PUBLICAÇÕES DESDE 2014

HM36- O mundo real baseado em evidência

MBE
Crédito: CMAJ. 1995 Jan 15; 152(2): 201–204

A Medicina baseada em Evidência já ultrapassou duas décadas de vida em sua trajetória de educação médica continuada. Ela conjuga: a) decisão clínica sustentada pelas melhores evidências científicas disponíveis; b) a necessidade clínica mais do que hábitos e protocolos devem nortear o tipo de evidência a ser rastreada; c)  a identificação da melhor evidência inclui o pensamento de ordem  epidemiológica e bioestatística; d)  as determinações fundamentadas de modo crítico nas evidências são aplicáveis apenas para condutas em pacientes e tomadas de decisão em saúde; e) os resultados desta modalidade de aplicação da Medicina devem ser constantemente avaliados.

O novo paradigma pretendia desvalorizar a aplicação da intuição, a experiência clínica não sistematizada e a racionalidade fisiopatológica e acrescer mérito translacional aos estudos científicos controlados rigorosos.

Segundo David Lawrence Sackett (1934-2015) considerado o Pai da Medicina baseada em Evidência, o novo paradigma combinava evidências da pesquisa com habilidades clínicas e valores e preferências do paciente e, assim, permitir discutir opções com o paciente. Ela permitiria dar suporte aos experientes e empoderar os jovens médicos.
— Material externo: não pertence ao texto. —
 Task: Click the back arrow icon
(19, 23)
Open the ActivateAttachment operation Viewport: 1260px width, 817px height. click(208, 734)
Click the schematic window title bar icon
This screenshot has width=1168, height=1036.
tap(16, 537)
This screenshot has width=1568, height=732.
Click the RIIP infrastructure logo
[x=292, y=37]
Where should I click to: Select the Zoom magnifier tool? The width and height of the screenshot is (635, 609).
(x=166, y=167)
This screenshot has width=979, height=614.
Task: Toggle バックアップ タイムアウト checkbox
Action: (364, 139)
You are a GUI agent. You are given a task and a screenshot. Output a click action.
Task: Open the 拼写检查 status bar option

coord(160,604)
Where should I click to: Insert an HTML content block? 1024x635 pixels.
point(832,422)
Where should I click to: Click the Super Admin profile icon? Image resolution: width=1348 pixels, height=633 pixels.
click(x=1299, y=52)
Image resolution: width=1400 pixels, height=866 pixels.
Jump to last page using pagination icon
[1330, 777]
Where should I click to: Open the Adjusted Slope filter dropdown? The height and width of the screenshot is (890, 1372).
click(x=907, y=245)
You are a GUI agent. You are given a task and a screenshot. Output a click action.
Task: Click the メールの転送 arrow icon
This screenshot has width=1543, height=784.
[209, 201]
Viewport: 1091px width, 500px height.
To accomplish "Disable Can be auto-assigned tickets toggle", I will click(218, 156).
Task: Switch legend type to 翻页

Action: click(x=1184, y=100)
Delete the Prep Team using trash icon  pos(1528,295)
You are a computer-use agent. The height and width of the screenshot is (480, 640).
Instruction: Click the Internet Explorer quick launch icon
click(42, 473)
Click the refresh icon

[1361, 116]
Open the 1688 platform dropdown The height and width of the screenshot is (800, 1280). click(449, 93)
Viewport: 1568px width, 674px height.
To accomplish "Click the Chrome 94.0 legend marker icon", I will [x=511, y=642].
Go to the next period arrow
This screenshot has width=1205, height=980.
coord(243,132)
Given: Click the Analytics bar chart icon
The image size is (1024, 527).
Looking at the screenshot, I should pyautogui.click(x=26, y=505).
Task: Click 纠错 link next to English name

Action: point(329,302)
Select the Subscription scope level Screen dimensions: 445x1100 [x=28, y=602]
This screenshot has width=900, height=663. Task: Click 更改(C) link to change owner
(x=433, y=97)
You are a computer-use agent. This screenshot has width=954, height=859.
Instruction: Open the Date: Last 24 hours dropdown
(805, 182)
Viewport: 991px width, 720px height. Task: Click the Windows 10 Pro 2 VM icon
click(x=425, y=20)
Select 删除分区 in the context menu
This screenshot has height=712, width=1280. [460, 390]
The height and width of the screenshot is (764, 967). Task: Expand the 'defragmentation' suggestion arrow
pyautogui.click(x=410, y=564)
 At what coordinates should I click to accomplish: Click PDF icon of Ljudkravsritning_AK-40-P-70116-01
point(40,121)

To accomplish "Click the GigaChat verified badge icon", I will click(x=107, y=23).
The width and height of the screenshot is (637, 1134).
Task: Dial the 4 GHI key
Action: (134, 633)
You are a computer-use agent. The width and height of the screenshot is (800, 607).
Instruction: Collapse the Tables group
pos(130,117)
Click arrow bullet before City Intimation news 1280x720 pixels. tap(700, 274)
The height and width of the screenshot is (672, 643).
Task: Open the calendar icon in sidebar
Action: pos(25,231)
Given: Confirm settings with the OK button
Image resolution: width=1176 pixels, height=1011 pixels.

Ele próprio entendia, neste contexto, que após 10 anos de efetiva atuação, um especialista deveria parar, pois seus pontos de vista tornaram-se tão aderidos para permitir a entrada de novos tipos de pensamentos.

Contudo, com o passar dos anos, Sackett sentiu-se desgostoso com a criação do termo “Sacketização” para expressar uma ligação artificial de  publicações com a Medicina baseada em Evidência com o intuito fundamentalmente comercial, aumentar vendas de livros”. Assim, Sackett  renunciou, no pico da glória, a “… escrever, ministrar cursos e atuar como árbitro em temas relacionados a Medicina Baseada em Evidências, em 2000… a única redenção do pecado da competência profissional que conheço é a aposentadoria no seu campo e derivar a sua capacidade intelectual para novas áreas, onde, tendo se desprendido da maior parte do prestígio e sem afirmações pessoais para defender, aproveite da liberdade de debater novas evidências e idéias sobre os seus méritos passados… porque muitos especialistas são sugados para buracos negros, como funções administrativas, nas quais há menos chance de influenciar o progresso da ciência… a ligação do meu nome a um vínculo artificial de uma publicação ao movimento da Medicina Baseada em Evidências com a finalidade de promover vendas – sackettização – feriu meus sentimentos e ganhou minha desaprovação… pareceristas parecem não resistir à tentação de aceitar ou rejeitar novas evidências ou idéias não pelo mérito científico das mesmas, mas pelo quanto concordam ou discordam de posições públicas dos especialistas nas matérias… assim novas idéias e novas investigações são obstadas por especialistas e letifica-se o progresso em direção à verdade…”.

Este comportamento de Sackett que reflete que dignidade não é para ser defendida, é para nos defender (Ralph Waldo Emerson, 1803-1882), representa uma lição sobre a modéstia necessária dos intelectuais (cientistas) e uma advertência para os especialistas (saber técnico). De fato, a Sackettização floresceu como uma “indústria do conhecimento numa comunidade da verdade”, em que as regras constituídas permitiram uma “expansão para o mercado” segundo uma moral própria sobre a concepção de “melhor evidência”, ou seja, maior número de especialistas para “consumir” e nem tantos cientistas para produzir e disseminar o conhecimento.